### [Given entries]
▬▬▬▬▬▬

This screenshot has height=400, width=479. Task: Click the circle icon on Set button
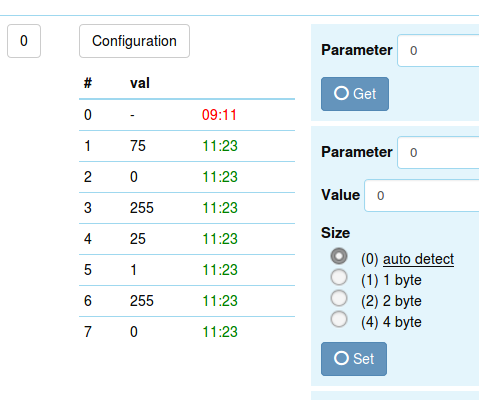tap(341, 358)
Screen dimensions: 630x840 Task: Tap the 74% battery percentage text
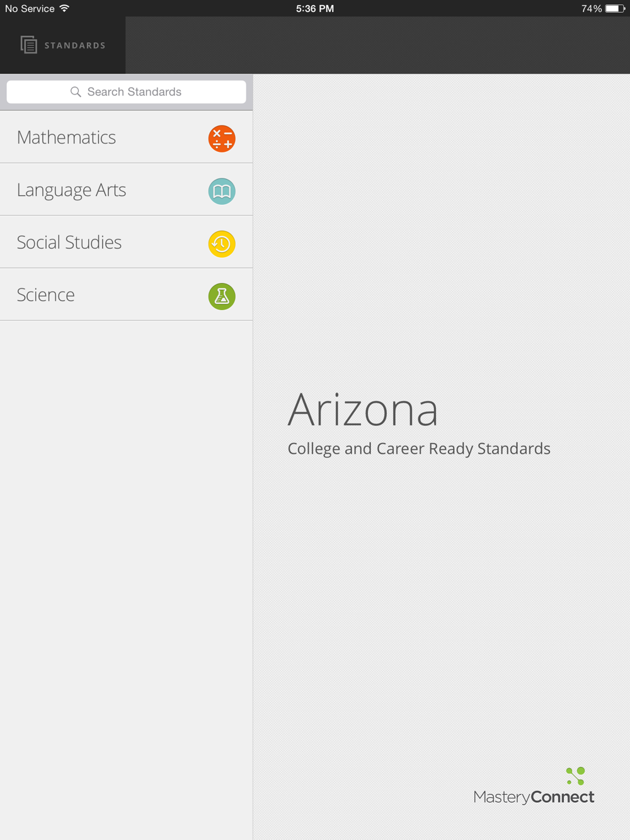pos(592,9)
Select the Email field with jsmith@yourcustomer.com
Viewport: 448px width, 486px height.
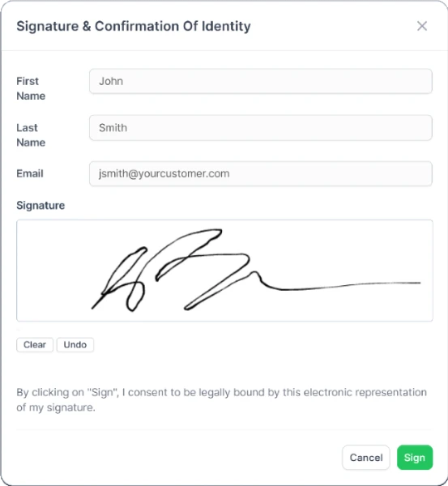[x=260, y=173]
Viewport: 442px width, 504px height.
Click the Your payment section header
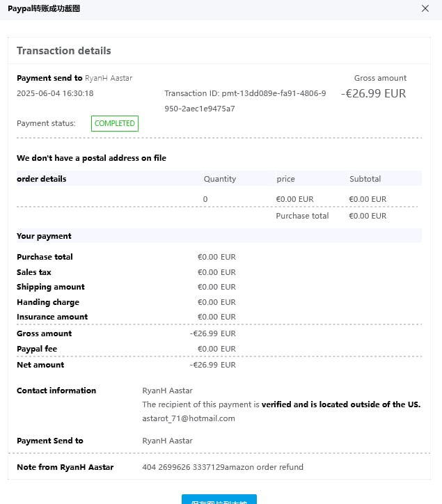(x=45, y=236)
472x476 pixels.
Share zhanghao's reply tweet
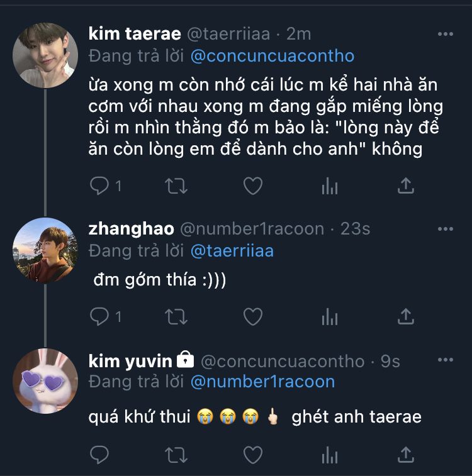pyautogui.click(x=406, y=317)
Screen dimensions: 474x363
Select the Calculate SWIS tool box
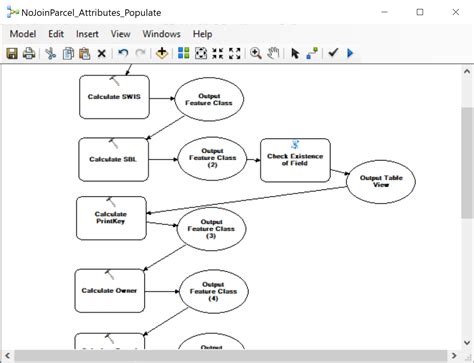[x=114, y=97]
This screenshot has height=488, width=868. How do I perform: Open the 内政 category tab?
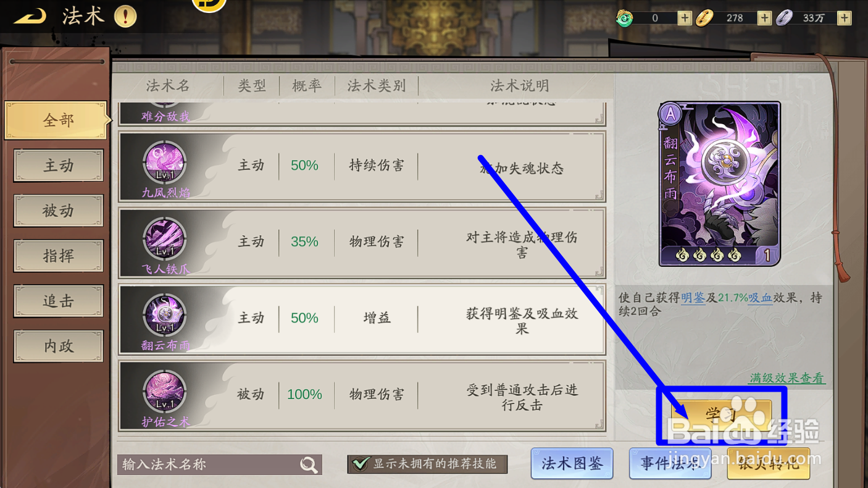click(59, 346)
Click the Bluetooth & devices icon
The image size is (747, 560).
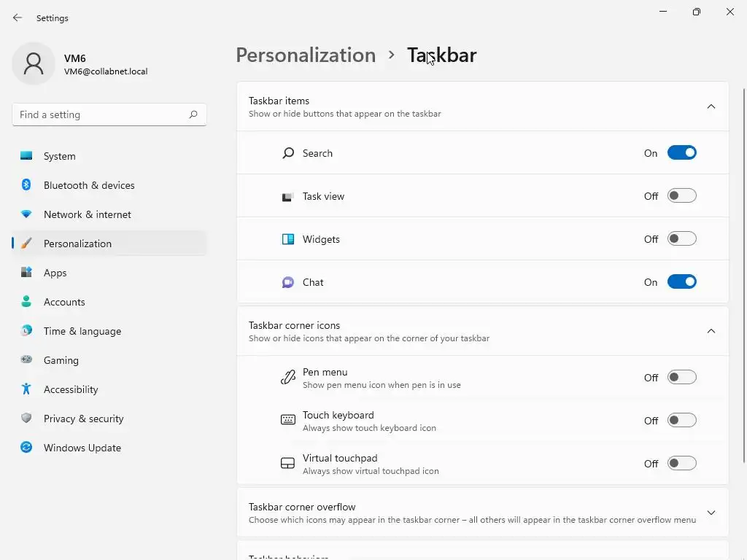pos(26,185)
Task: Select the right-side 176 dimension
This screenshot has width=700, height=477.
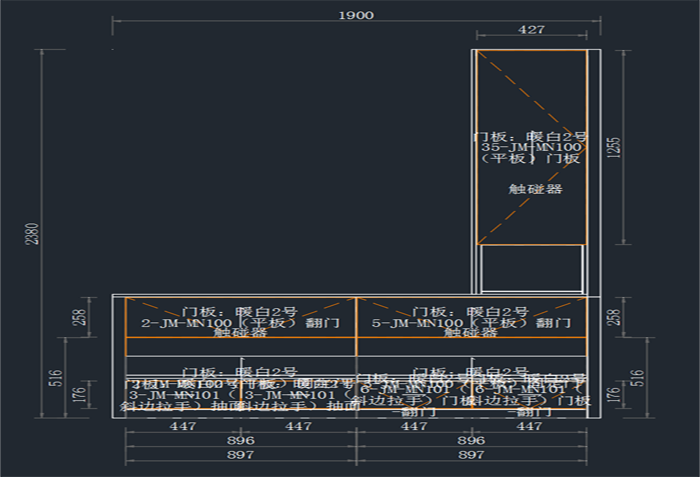Action: pyautogui.click(x=613, y=397)
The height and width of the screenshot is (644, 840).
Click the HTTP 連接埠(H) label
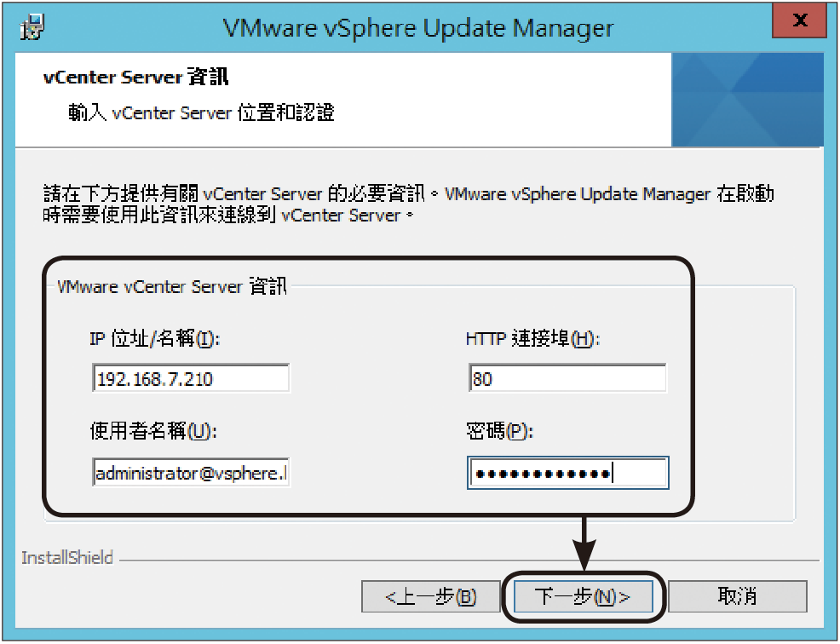click(x=533, y=338)
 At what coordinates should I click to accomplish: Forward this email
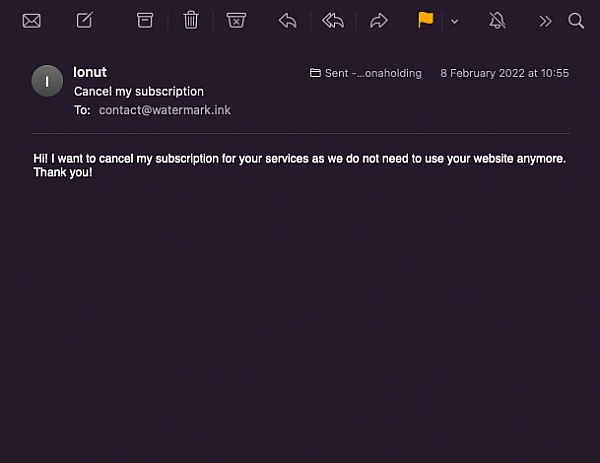(x=378, y=21)
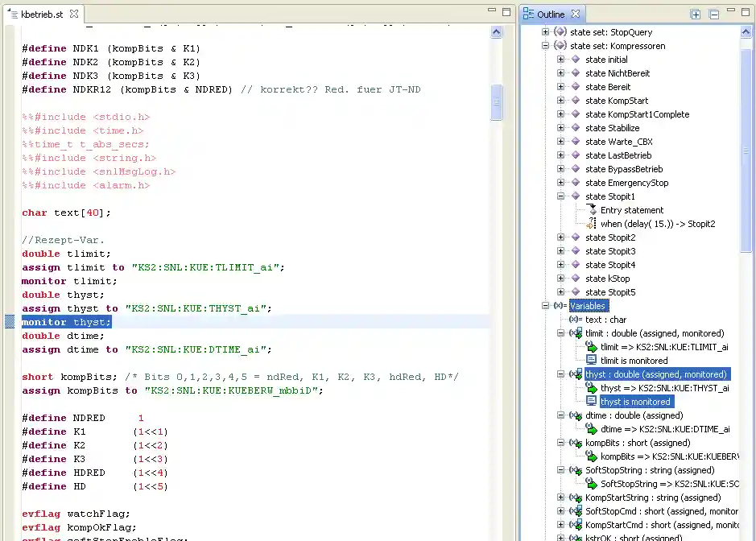This screenshot has height=541, width=756.
Task: Click the Entry statement icon under Stopit1
Action: coord(592,210)
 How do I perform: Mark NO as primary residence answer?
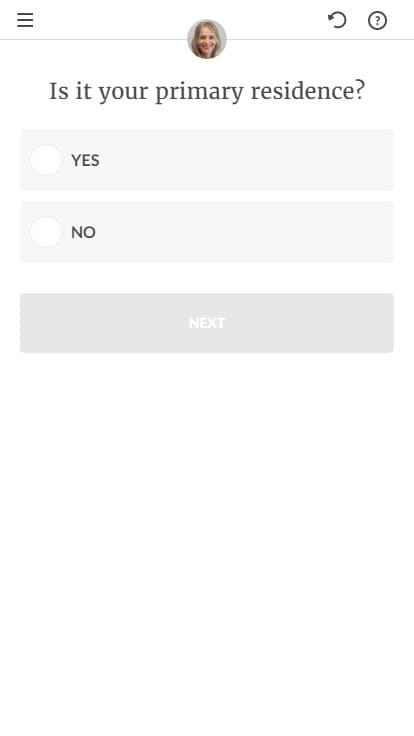(x=46, y=232)
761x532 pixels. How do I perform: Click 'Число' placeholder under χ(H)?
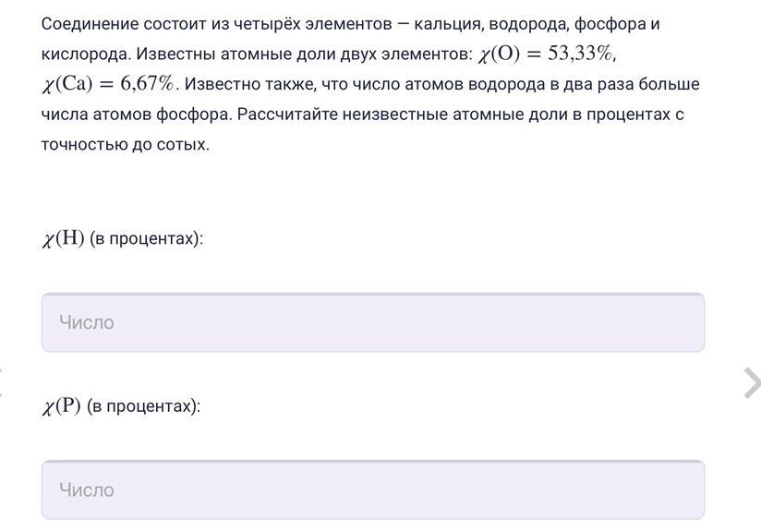click(x=87, y=322)
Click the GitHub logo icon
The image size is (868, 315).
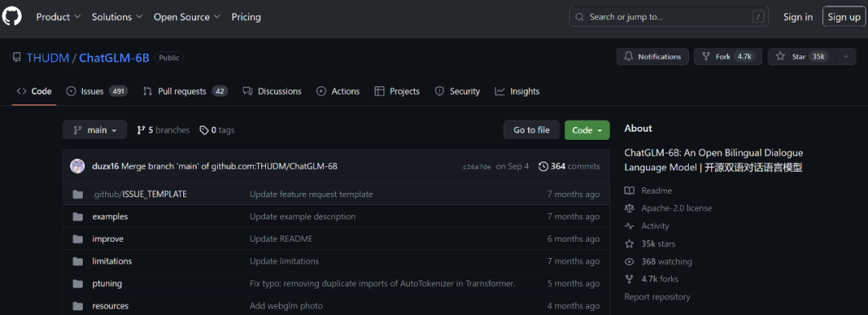point(11,17)
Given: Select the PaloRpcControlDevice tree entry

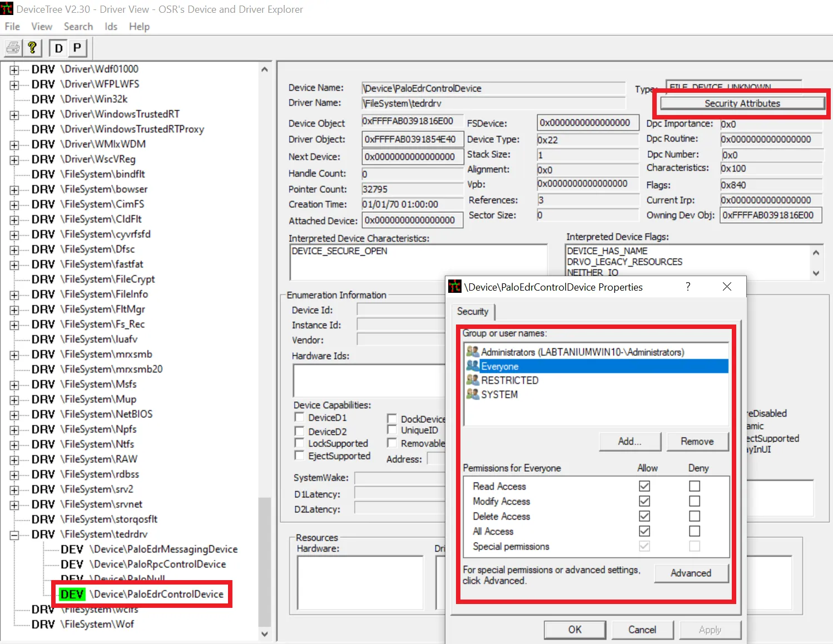Looking at the screenshot, I should 157,564.
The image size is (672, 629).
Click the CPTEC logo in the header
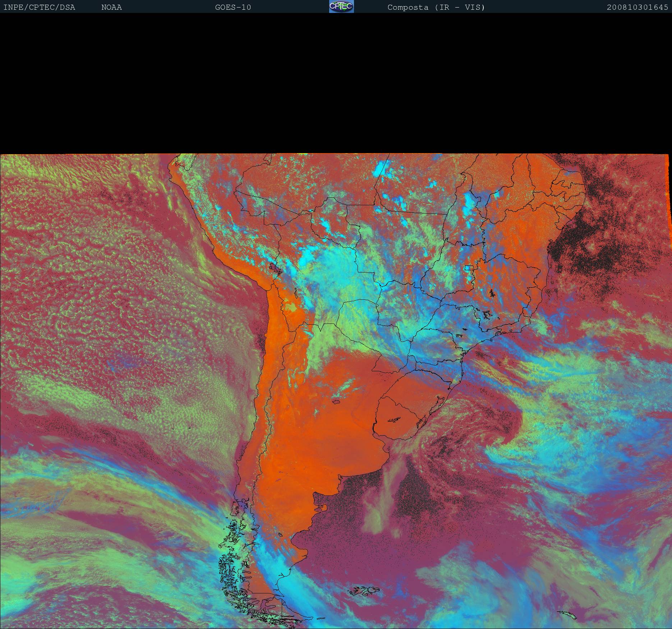[341, 6]
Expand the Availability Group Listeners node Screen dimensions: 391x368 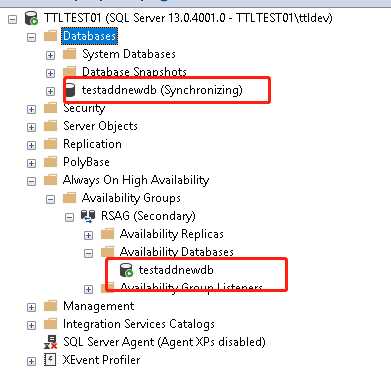click(x=88, y=289)
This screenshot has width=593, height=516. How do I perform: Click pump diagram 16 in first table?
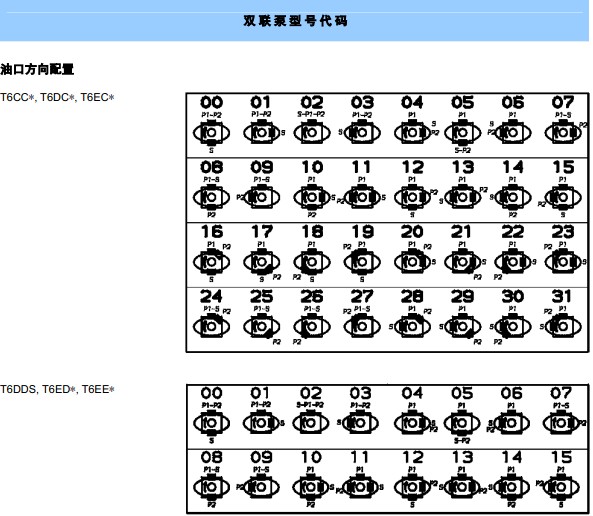click(211, 261)
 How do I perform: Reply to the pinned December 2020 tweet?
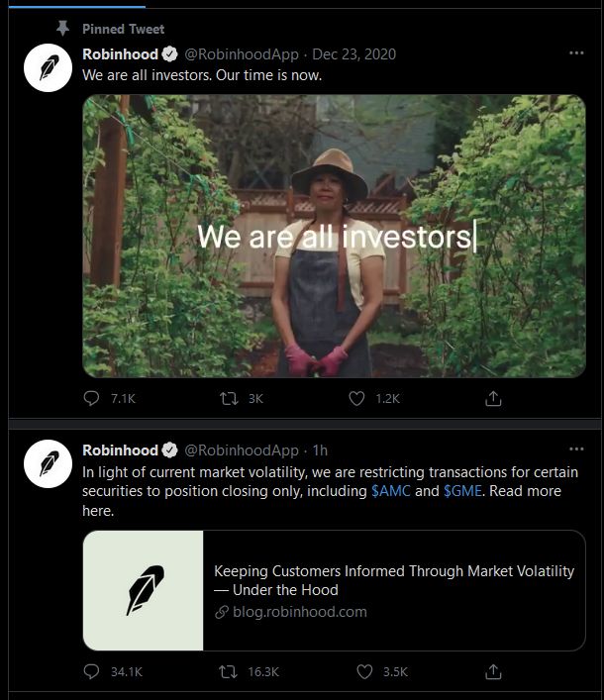click(x=93, y=398)
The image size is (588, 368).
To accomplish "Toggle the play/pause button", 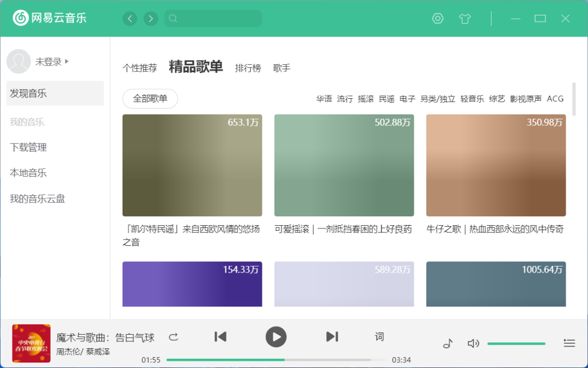I will [276, 337].
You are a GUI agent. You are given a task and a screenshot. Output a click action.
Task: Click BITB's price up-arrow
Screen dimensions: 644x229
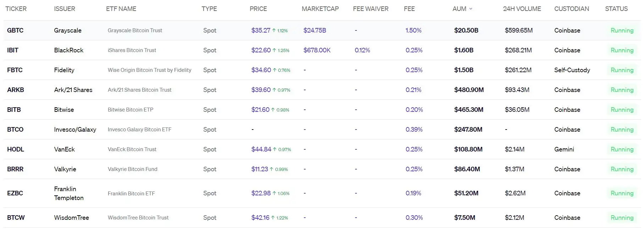pyautogui.click(x=274, y=109)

▬▬▬▬▬▬

Retype the entries above exactly. Stop after the line containing "Select the Email", and omit the pictures.

This screenshot has height=400, width=479. Task: Click the circle icon on Set button
tap(341, 358)
Screen dimensions: 630x840 Task: Tap the 74% battery percentage text
pos(592,9)
Select the Email field with jsmith@yourcustomer.com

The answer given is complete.